大和さんの口から出たとは思えない、独占欲を露わにしたセリフに耳を疑う。

今、大和さんなんて言った? 私に触れていいのは俺だけだって言ったよね?

信じられなくて、瞬きすることなく彼を凝視してしまう。

すると大和さんは私の視線に気づいたのか、ハッとし私を抱き抱えたまま佐介に向かって頭を下げた。

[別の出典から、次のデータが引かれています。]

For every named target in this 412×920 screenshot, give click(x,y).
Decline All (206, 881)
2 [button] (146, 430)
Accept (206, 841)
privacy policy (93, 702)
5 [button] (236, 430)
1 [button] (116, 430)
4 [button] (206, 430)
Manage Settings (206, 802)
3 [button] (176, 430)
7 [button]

「今日は愛実と遊んでくれてありがとう。……愛実はこのまま俺が連れて帰るから」

「あ……えっと、はい」

佐介はまだ状況が飲み込めていない様子。だけどそれは私も同じ。

どうして大和さんがここにいるの? それにさっきの言葉の意味は?

大和さん、自分の都合の良いように考えちゃってもいいですか?

聞きたいことはたくさんあるのに、胸がいっぱいで言葉が出てこない。

色々な思いを抱える私を抱いたまま、周囲の視線など気にすることなく大和さんは歩を進めていく。

そして近くのパーキングに着くと、見慣れた車があった。

私を助手席に下ろすと、彼は支払いを済ませて車を発進させた。